不定期とは言ったが、間が空くとは言っていないので
まだ頭の中に残っている何かあるうちに書き残しておく。

前回は割と音楽の話によっていったので
今回はエロゲーとかそっち系な話題に振ってみようと思う。

なんだかんだ言って僕が一番影響を受けた作品は
OVERDRIVEさんの「キラ☆キラ」だと思ってるし
その後の「DEARDROPS」なんかも多大な影響を受けている。
(僕のギターの心の師匠は弥生さんだといい続けてます)

そんなOVERDRIVEさんの最終作として
満を持して発表されたのが「MUSICUS!」

DEARDROPS以来のバンドものの作品ということでワクワクしていたんですが、
正直僕には刺さらなかった。という話をしながら僕が何を考えているのか書きだしてみたいと思う。

刺さらなかった、というだけで
内容的には面白かったし、音楽をやりたいと思っている人としても、いろいろと感じたり考えたりする部分もあった。
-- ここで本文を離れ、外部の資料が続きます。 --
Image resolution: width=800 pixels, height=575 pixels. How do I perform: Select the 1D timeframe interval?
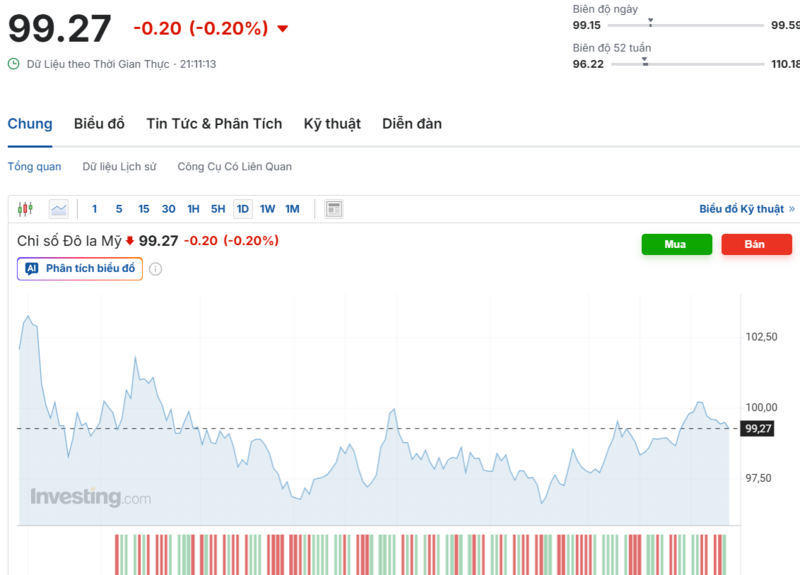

個人的にMUSICUSに対してとても印象に残っているのが
「ロックとは何か、音楽とは何のためにあるのか」という議論と「花井是清の影」の2つ。

前者の議論は主人公が探すというのもテーマの一つな気がするけど、それを言語化して考える、つまりプレイヤーに考えさせる部分が非常に多い印象だった。
そのうえで、明確な答えを提示しなかった。
いや、していたのかもしれないが少なくとも僕には届いていなかったというべきかもしれない。

そしてもう一つの「花井是清の影」
物語全編にわたって影を落とす花井是清という大きな存在。
上手く物事が進んでいるように見えているときでも、どこかで主人公は悩んでいたような気がする。

この二つの大きな要素が絡み合うことと、
インディーズバンドという現実的に描写してしまうと泥臭い設定が合わさり
シナリオ全体にどこかもやがかかるような感覚があった。
そこが独特な雰囲気を醸し出していたので、そうした空気感自体を魅力に感じる人にはこのゲームが刺さったのかもしれない。
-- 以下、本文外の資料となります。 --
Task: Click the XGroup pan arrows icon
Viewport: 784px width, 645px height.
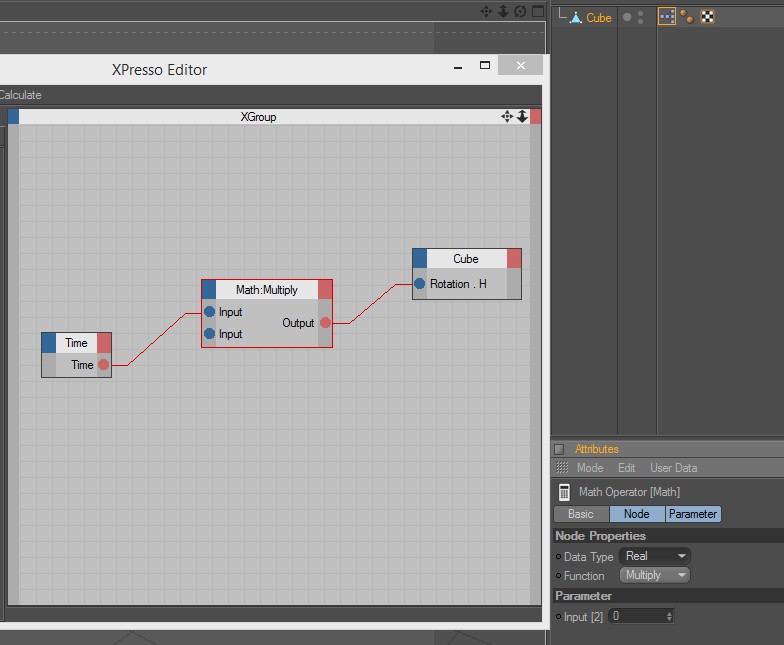Action: point(507,116)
ただ、僕の場合の「刺さる」ということを考えてみると、
割と大衆の一般論と変わらない感覚で、
やはりシンプルなテーマを力強く押し出されると非常に印象に残る、つまり「刺さった」状態になるんだと思う。

つまり、僕に刺さるような物語の制作プロセスを考えてみると
テーマを伝えきるための大きなファンタジー部分を作った上で、テーマ以外の余計な情報をそぎ落とし、テーマ自体に現実味を持たせられる程度の現実味を加える
みたいな作り方が良いのかもしれない。

物語における現実味なんていうのは、テーマとなりうる大きな嘘を受け入れやすく、そして鮮やかにするためのスパイスでしかないというところ。

そうした点で見てみると
フィクションでありつつも妙に現実味を帯びた世界観で語られるMUSICUSは、情報量が僕のキャパシティを超えていたのかもしれない。
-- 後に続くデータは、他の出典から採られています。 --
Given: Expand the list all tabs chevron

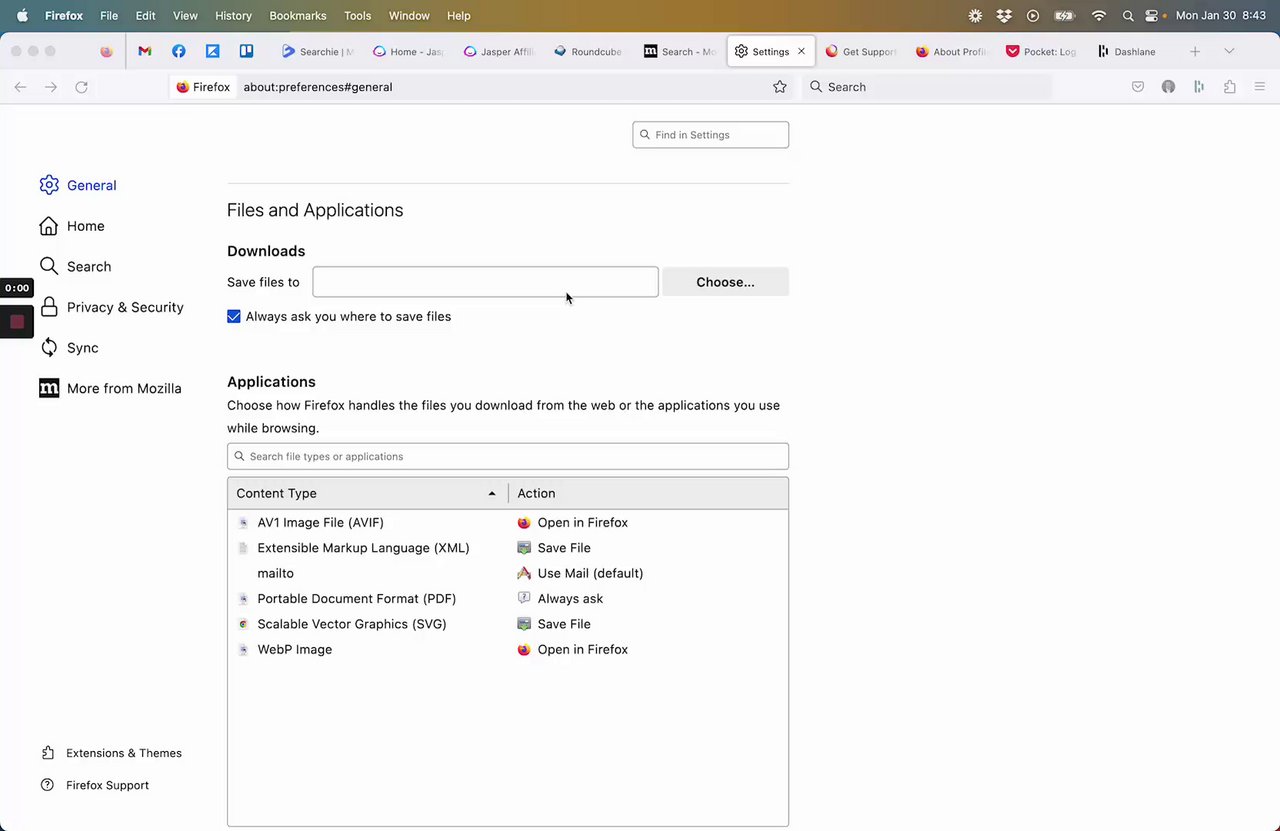Looking at the screenshot, I should (x=1229, y=51).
プレイしてみてあらためて、MUSICUSは俗にいう商業作品ではないということを実感させられた。
作る人が作りたいものを提示して、クラウドファンディングでやりたい人がお金を出して、集まったお金で作るからこそできる作品。
売れ線やお客さんに受け入れられるかを意識から追いやり、純粋に作りたいものを作ったんだろうなと思った。

そうした、情熱であったりメッセージ性のようなものは少なからず受け取ったし、物語としても読み応えがあり面白い作品だったと思う。

ただただ、伝えたい内容が濃密になりすぎたおかげで
時間をかけて理解しようとした人間にしか伝わりきらないような情報量を持った作品になってしまい
そして、僕はそうした必須の情報量が多いタイプのコンテンツが苦手だったというだけの話だったのだ。

考え込みやすい性格ではあるが、
なるべくシンプルな考えで生きたいという僕の目標と真逆の方向性だった、ということなのかもしれない。